* Begin Quoted text *

Re: [DISCUSS] SonarCloud integration for Apache Hive

2022-08-10 Thread Stamatis Zampetakis
That's great news! From the initial message, I got the impression that the
Sonar label in the PR will report all problems currently in master (and not
only the new ones).

I agree, it is better not to enforce quality gates directly but leave some
time for the rest of us to get familiar with the tool.

Best,
Stamatis

On Tue, Aug 9, 2022 at 6:04 PM Alessandro Solimando <
alessandro.solima...@gmail.com> wrote:

> Hi Stamatis,
> glad to hear you find Sonar helpful, thanks for providing your feedback.
>
> The master branch analysis already provides what I think you are looking
> for, you have:
>
>- all code analysis (to see the full status of the code):
>https://sonarcloud.io/summary/overall?id=apache_hive
>- new code analysis (basically what changed in the last commit):
>https://sonarcloud.io/summary/new_code?id=apache_hive
>
> For PRs, similarly, the analysis covers the changes w.r.t. the target
> branch, it's a good and quick way to ascertain the code quality of the PR.
>
> Regarding "Is it possible to somehow save the current analysis on master
> and make the
> PR quality gates fail when things become worse?", it is definitely
> possible, we can define a success/failure threshold for each of the
> metrics, and make it fail if the quality gate criteria are not met.
>
> I was suggesting to postpone this to allow people to get first familiar
> with it, I would not want to disrupt existing work, Sonar is a rich tool
> and people might need a bit of time to adjust to it.
>
> Good news is that quality gates can be changed directly from SonarCloud and
> won't require code changes, we might kick in a feedback discussion after a
> month or so from when we introduce Sonar analysis and see what people
> think.
>
> Best regards,
> Alessandro
>
> On Tue, 9 Aug 2022 at 16:38, Stamatis Zampetakis 
> wrote:
>
> > Hi Alessandro,
> >
> > Sonar integration will definitely help in improving cope quality and
> > preventing bugs so many thanks for pushing this forward.
> >
> > I went over the PR and it is in good shape. I plan to merge it in the
> > following days unless someone objects.
> > We can tackle further improvements in follow up JIRAs.
> >
> > Is it possible to somehow save the current analysis on master and make
> the
> > PR quality gates fail when things become worse?
> > If not then what may help in reviewing PRs is to have a diff view
> (between
> > a PR and current master) so we can quickly tell if the PR we are about to
> > merge makes things better or worse; as far as I understand the idea is to
> > do this manually at the moment by checking the results on master and on
> the
> > PR under review.
> >
> > Enabling code coverage would be very helpful as well. Looking forward to
> > this.

* End Quoted text *
* Begin Dataset extract *

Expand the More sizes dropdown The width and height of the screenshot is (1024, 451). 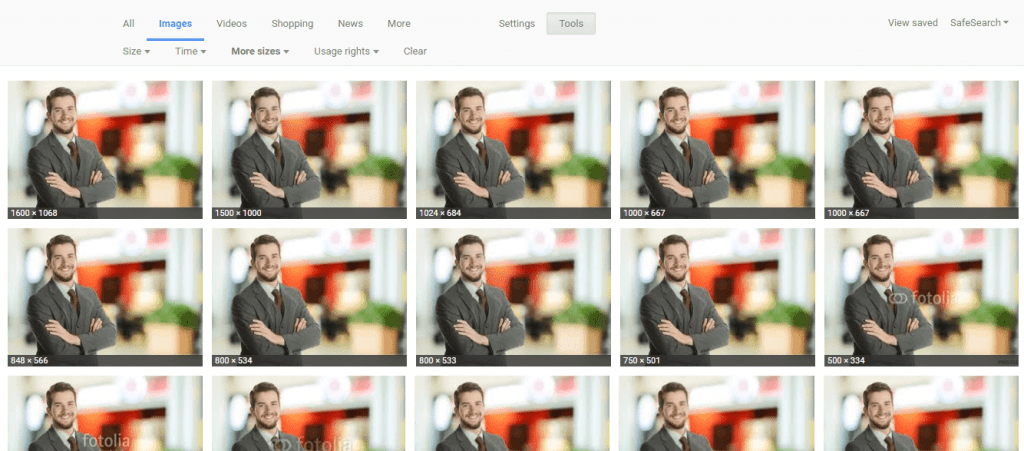(x=260, y=51)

* End Dataset extract *

Set task:
Translate this sentence from the SonarCloud thread into Spanish: "I agree, it is better not to enforce quality gates directly but leave some time for the rest of us to get familiar with the tool." Rely only on the mailing-list thread, not on the material.

Output of the exercise:
Estoy de acuerdo, es mejor no imponer los quality gates directamente, sino dejar algo de tiempo para que el resto de nosotros nos familiaricemos con la herramienta.